(Collected data)
<<<<

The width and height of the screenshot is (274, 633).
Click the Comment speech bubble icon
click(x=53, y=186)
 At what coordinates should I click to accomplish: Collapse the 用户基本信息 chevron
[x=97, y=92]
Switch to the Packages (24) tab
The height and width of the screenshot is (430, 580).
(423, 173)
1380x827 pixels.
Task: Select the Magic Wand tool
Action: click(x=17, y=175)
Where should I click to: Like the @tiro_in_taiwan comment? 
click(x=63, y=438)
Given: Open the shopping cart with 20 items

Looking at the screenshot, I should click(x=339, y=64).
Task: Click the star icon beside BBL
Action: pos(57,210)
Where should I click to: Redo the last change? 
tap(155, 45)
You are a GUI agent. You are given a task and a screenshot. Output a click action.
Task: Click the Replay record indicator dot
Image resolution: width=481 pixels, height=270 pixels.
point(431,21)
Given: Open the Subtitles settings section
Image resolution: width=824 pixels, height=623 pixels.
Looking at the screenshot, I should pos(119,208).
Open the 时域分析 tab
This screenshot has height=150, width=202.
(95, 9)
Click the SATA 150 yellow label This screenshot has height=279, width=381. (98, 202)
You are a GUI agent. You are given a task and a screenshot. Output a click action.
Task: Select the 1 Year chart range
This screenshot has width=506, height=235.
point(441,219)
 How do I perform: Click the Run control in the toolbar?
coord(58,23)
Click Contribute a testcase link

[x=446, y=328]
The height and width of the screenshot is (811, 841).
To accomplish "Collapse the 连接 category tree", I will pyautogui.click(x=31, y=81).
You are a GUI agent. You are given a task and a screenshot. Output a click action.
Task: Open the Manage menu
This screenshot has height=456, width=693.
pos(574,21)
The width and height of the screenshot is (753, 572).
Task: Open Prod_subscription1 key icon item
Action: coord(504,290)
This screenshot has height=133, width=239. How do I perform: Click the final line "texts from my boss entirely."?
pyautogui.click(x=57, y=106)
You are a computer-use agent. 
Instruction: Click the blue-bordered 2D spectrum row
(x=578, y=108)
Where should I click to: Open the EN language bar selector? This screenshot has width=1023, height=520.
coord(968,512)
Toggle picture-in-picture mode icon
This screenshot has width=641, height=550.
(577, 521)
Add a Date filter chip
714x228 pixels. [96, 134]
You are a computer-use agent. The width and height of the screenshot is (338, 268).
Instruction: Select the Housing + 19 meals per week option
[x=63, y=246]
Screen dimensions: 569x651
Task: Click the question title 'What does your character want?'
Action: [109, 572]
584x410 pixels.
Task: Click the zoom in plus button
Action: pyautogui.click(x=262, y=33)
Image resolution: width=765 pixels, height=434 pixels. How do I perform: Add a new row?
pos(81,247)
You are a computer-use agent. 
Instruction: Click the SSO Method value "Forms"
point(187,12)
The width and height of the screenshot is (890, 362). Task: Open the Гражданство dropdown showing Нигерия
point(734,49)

>>>>

**Activity**: Your answer must be the lines from the one with "Image resolution: width=824" through the last line of the data, repeated exactly and with nothing else.

**Response below**:
Image resolution: width=824 pixels, height=623 pixels.
Looking at the screenshot, I should pos(119,208).
Open the 时域分析 tab
This screenshot has height=150, width=202.
(95, 9)
Click the SATA 150 yellow label This screenshot has height=279, width=381. (98, 202)
You are a GUI agent. You are given a task and a screenshot. Output a click action.
Task: Select the 1 Year chart range
This screenshot has width=506, height=235.
point(441,219)
 How do I perform: Click the Run control in the toolbar?
coord(58,23)
Click Contribute a testcase link

[x=446, y=328]
The height and width of the screenshot is (811, 841).
To accomplish "Collapse the 连接 category tree", I will pyautogui.click(x=31, y=81).
You are a GUI agent. You are given a task and a screenshot. Output a click action.
Task: Open the Manage menu
This screenshot has height=456, width=693.
pos(574,21)
The width and height of the screenshot is (753, 572).
Task: Open Prod_subscription1 key icon item
Action: coord(504,290)
This screenshot has height=133, width=239. How do I perform: Click the final line "texts from my boss entirely."?
pyautogui.click(x=57, y=106)
You are a computer-use agent. 
Instruction: Click the blue-bordered 2D spectrum row
(x=578, y=108)
Where should I click to: Open the EN language bar selector? This screenshot has width=1023, height=520.
coord(968,512)
Toggle picture-in-picture mode icon
This screenshot has width=641, height=550.
(577, 521)
Add a Date filter chip
714x228 pixels. [96, 134]
You are a computer-use agent. The width and height of the screenshot is (338, 268).
Instruction: Select the Housing + 19 meals per week option
[x=63, y=246]
Screen dimensions: 569x651
Task: Click the question title 'What does your character want?'
Action: [109, 572]
584x410 pixels.
Task: Click the zoom in plus button
Action: pyautogui.click(x=262, y=33)
Image resolution: width=765 pixels, height=434 pixels. How do I perform: Add a new row?
pos(81,247)
You are a computer-use agent. 
Instruction: Click the SSO Method value "Forms"
point(187,12)
The width and height of the screenshot is (890, 362). Task: Open the Гражданство dropdown showing Нигерия
point(734,49)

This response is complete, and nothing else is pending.